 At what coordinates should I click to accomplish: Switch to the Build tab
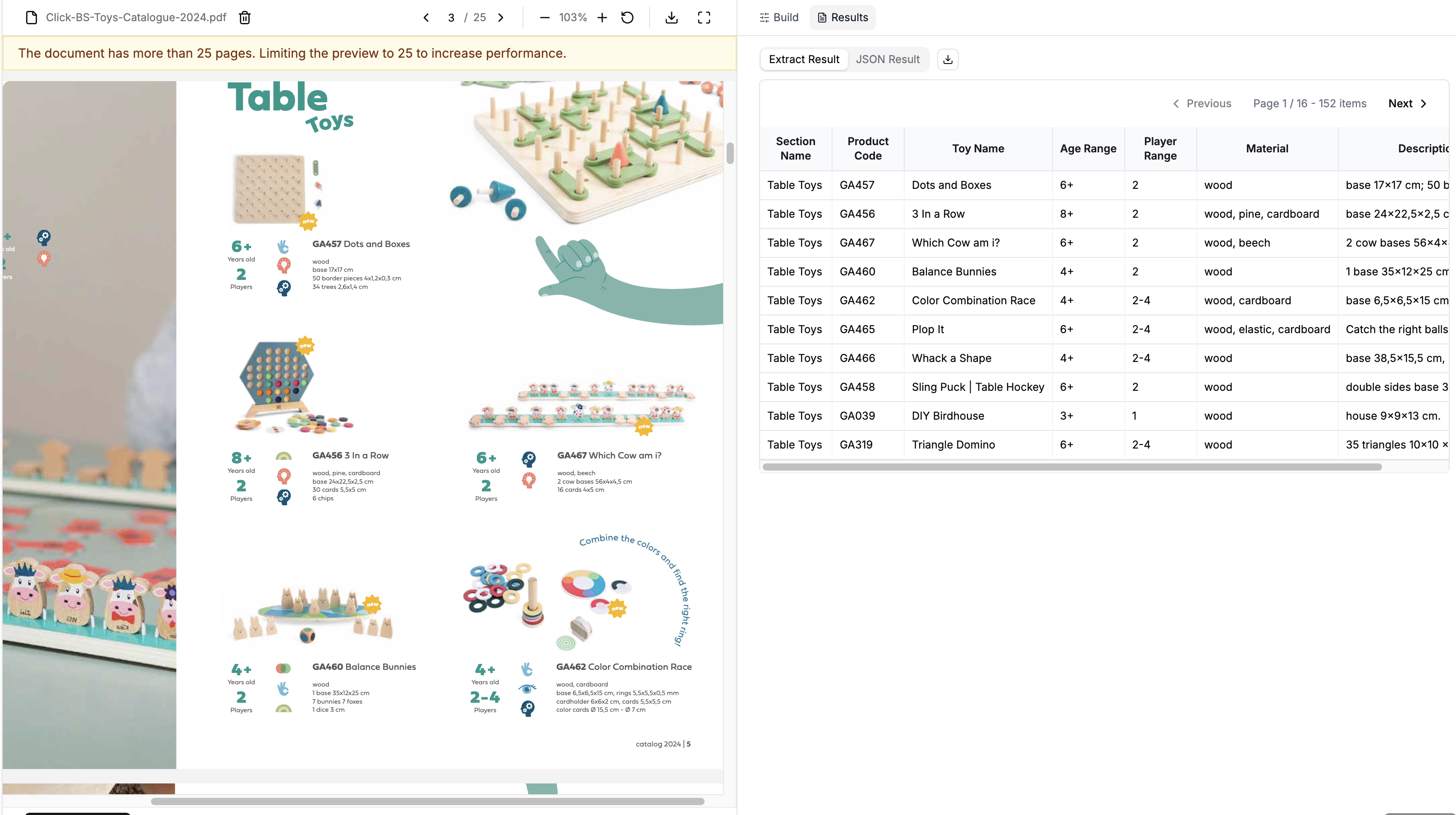pyautogui.click(x=779, y=18)
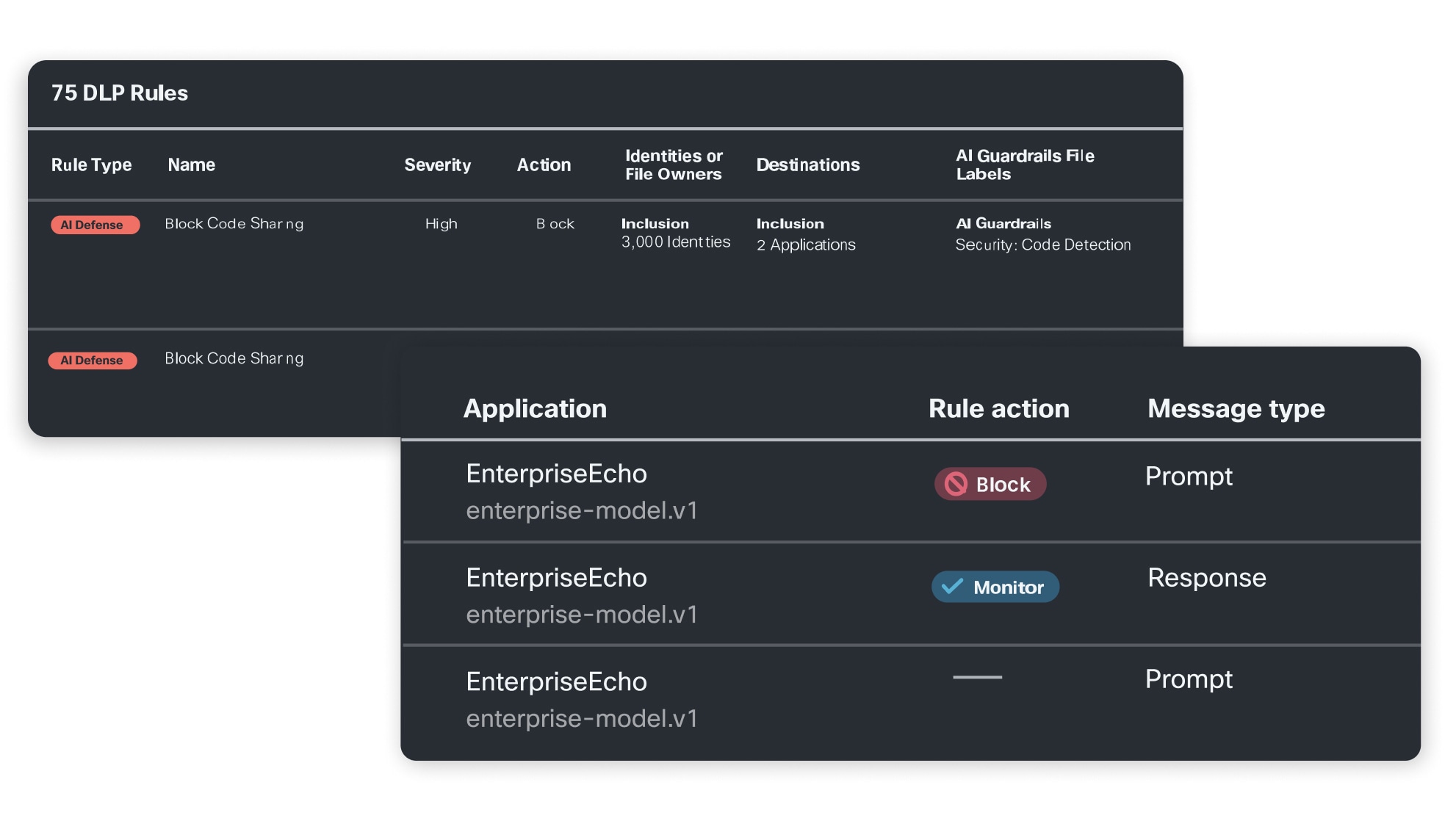
Task: Toggle the High severity indicator
Action: pos(441,224)
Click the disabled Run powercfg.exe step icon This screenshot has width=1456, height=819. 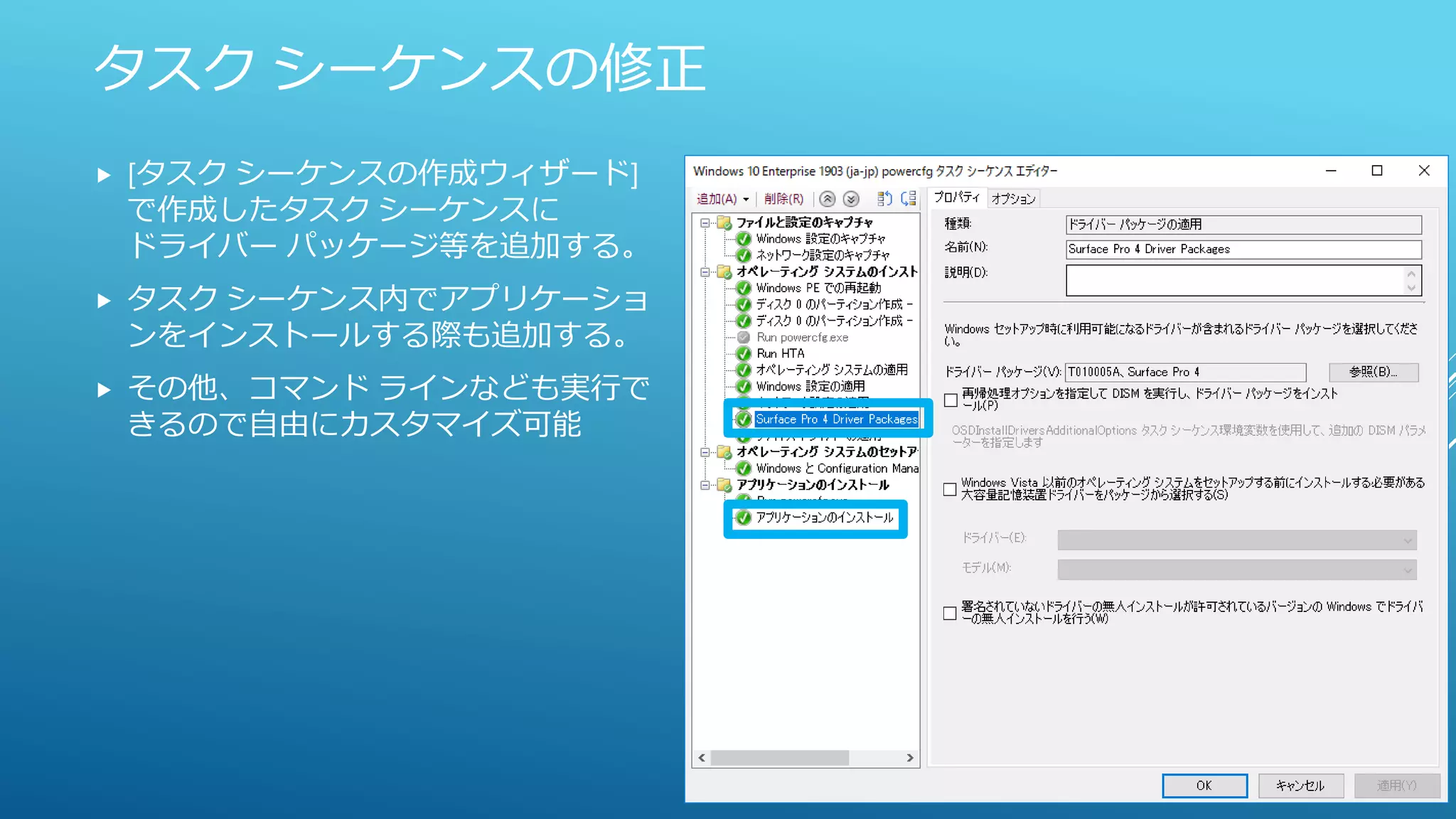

########

**EXERCISE INSTRUCTIONS**
Please reproduce the records above exactly, omitting every picture.

**OUTPUT OF THE EXERCISE**
 At what coordinates should I click to accomplish: Switch to the Build tab
pyautogui.click(x=779, y=18)
Task: Toggle the High severity indicator
Action: pos(441,224)
Click the disabled Run powercfg.exe step icon This screenshot has width=1456, height=819. 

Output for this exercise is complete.